Sign in to follow this  

Embed a .exe inside of a .exe then execute it.

This topic is 3577 days old which is more than the 365 day threshold we allow for new replies. Please post a new topic.

If you intended to correct an error in the post then please contact us.

Recommended Posts

My chess program depends on several utility programs to handle opening books, tablebase compression, and other tasks. These utility programs are separate .exe files. I want to distribute my complete program as a single .exe file (call me oldschool. or crazy.) My chess engine runs on windows and is written in MSVC++. I've embedded other file types before. The thing I don't know how to do is embed an executable, load it into memory, then run it. I've seen C# examples that just write the embedded executable to disk, then ShellExecute it, but I'm thinking that in C++ I can do better. I might be looking for a piece of inline asm that just sets the pc register to an in-memory buffer. Googling has only brought up crap - I guess I don't know the right keywords. Any help greatly appreciated.

Share this post


Link to post
Share on other sites
Just use ShellExecute - running an executable is ALOT more complicated than just dumping it into memory and jumping to the entry point. In particular you need to patch up any relocated sections, load DLLs, set up the import address table. All of these things are handled by the windows loader. Furthermore you would probably want to run your other executable in its own address space - which I doubt you can even set up from user mode.

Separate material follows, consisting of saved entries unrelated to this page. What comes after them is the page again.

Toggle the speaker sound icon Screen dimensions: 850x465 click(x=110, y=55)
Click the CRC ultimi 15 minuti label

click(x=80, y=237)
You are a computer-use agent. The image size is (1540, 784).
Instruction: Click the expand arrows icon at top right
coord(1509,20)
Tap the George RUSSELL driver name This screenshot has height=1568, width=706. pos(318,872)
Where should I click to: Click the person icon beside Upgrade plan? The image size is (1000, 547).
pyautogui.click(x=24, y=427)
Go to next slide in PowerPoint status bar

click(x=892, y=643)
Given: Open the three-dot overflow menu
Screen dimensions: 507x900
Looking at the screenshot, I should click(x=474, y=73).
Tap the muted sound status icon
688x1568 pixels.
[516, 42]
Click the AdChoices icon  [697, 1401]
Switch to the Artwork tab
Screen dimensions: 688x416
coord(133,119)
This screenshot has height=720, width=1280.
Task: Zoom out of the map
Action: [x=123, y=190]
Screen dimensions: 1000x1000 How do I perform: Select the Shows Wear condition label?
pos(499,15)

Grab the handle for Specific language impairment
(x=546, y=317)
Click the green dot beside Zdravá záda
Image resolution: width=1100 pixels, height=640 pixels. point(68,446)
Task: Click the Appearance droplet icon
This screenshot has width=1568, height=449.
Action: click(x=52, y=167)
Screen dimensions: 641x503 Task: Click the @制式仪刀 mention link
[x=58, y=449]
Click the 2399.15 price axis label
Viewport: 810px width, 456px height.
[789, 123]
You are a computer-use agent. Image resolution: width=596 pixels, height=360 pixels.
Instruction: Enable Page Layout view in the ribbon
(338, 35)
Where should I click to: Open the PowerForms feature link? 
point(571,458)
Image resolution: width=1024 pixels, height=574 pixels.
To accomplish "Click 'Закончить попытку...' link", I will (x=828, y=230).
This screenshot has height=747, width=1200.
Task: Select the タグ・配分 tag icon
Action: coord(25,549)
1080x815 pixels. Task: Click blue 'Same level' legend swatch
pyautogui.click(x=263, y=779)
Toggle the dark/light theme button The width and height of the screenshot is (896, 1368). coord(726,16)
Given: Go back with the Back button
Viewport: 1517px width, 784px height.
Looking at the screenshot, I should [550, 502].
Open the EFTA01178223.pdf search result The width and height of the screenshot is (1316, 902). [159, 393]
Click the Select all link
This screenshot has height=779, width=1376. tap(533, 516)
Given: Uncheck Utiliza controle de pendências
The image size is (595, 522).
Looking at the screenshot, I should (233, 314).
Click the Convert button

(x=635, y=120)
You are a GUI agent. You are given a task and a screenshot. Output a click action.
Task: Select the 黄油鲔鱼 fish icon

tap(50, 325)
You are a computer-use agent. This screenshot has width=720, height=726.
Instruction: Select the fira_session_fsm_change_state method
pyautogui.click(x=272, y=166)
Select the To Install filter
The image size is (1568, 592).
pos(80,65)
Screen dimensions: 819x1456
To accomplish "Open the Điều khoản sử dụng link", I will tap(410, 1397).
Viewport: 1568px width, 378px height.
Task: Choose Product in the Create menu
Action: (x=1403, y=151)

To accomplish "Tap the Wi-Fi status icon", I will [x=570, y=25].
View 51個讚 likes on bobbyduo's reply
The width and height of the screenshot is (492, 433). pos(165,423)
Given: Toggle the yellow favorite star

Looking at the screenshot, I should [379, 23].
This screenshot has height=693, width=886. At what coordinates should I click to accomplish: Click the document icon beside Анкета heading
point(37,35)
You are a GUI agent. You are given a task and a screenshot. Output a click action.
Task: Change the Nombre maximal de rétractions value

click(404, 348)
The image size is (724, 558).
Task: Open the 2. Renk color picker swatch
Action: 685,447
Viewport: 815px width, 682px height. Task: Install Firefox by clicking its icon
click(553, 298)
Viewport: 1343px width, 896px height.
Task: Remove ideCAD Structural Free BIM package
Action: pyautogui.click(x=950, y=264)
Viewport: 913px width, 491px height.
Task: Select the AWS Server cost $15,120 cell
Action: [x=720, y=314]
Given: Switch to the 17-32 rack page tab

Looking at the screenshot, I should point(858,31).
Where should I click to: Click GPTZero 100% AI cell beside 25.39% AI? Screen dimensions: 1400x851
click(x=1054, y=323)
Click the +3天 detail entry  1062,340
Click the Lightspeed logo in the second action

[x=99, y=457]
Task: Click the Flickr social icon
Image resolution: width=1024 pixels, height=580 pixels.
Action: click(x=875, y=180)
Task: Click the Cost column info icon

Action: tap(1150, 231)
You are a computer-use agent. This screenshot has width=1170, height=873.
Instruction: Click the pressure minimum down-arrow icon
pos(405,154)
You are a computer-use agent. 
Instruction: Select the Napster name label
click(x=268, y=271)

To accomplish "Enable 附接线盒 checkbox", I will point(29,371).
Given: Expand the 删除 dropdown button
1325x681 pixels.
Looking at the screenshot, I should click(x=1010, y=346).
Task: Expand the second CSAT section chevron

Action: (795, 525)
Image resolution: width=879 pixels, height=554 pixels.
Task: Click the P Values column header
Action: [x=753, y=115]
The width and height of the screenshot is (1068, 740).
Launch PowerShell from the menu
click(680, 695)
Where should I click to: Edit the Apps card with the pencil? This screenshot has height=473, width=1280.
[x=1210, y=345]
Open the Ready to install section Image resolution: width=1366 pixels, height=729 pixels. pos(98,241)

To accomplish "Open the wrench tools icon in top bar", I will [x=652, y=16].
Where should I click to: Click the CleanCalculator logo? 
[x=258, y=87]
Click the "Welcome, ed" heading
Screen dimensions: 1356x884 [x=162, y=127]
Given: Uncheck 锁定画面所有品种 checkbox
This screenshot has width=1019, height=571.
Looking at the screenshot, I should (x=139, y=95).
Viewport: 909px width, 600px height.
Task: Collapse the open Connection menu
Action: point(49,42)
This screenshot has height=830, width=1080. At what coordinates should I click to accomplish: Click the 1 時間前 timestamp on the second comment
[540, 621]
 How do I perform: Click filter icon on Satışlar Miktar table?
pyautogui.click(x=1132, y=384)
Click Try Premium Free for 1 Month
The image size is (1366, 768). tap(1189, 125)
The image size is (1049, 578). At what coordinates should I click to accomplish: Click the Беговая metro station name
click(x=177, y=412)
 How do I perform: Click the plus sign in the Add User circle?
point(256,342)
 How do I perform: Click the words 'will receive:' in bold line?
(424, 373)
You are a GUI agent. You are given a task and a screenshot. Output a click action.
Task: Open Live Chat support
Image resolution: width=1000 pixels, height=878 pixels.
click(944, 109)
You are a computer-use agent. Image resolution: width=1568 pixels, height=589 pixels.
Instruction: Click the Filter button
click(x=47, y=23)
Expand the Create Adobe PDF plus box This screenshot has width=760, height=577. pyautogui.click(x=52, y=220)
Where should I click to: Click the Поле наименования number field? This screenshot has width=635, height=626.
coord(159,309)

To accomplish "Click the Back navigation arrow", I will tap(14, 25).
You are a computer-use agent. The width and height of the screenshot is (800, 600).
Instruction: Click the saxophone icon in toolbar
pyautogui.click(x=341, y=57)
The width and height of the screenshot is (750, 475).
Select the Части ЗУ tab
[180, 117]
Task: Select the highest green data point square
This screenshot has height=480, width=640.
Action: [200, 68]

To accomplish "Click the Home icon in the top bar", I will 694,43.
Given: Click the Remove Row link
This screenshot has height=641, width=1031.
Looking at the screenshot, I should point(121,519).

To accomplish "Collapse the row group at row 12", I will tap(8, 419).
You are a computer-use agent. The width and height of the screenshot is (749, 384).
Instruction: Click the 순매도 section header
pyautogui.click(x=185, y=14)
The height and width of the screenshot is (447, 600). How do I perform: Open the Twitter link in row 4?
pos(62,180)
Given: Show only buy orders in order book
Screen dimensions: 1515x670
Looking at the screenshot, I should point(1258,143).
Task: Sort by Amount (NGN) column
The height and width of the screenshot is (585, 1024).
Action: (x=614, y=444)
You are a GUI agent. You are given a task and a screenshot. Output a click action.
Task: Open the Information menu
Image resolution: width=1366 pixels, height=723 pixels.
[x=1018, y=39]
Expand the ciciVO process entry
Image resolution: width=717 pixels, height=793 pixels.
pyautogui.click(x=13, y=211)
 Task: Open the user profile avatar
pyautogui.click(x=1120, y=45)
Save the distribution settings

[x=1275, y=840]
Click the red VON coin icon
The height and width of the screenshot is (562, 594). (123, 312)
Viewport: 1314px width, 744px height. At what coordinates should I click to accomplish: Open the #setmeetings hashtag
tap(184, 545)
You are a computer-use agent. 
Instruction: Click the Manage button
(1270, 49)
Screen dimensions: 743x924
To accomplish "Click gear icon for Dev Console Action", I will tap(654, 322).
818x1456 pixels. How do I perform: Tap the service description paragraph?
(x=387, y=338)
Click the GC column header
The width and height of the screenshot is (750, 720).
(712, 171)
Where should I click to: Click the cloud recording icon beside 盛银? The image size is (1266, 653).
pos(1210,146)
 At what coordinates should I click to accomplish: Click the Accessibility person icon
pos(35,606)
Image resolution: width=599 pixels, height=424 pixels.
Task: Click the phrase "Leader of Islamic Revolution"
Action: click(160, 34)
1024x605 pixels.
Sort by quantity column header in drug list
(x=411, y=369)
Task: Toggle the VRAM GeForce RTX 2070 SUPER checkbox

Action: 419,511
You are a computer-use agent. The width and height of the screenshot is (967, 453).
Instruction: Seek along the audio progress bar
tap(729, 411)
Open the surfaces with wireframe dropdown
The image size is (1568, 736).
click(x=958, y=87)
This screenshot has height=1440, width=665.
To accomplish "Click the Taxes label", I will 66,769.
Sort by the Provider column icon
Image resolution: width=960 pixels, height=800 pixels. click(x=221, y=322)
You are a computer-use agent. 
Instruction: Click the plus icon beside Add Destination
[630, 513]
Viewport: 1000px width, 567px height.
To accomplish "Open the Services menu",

There isn't a simple ShellExecuteFromMemory function.

Share this post


Link to post
Share on other sites
Dump to disk and ShellExecute or CreateProcess it. As mentioned, you cannot start a separate process from user mode, at best you could load up the code and start it as a thread.

If you don't want that, you'll have to change the separate exes into libraries or DLLs and load them instead.

Share this post


Link to post
Share on other sites
Quote:
Original post by Telamon
My chess program depends on several utility programs to handle opening books, tablebase compression, and other tasks.

These utility programs are separate .exe files. I want to distribute my complete program as a single .exe file (call me oldschool. or crazy.)


You're old school and crazy :) This is just wrong!

Create libraries to do these tasks. Your utility programs and your main application should link against these. You may not even need the utility programs in the end as the functionality will be available in the main application via the libraries.

Quote:
Googling has only brought up crap - I guess I don't know the right keywords.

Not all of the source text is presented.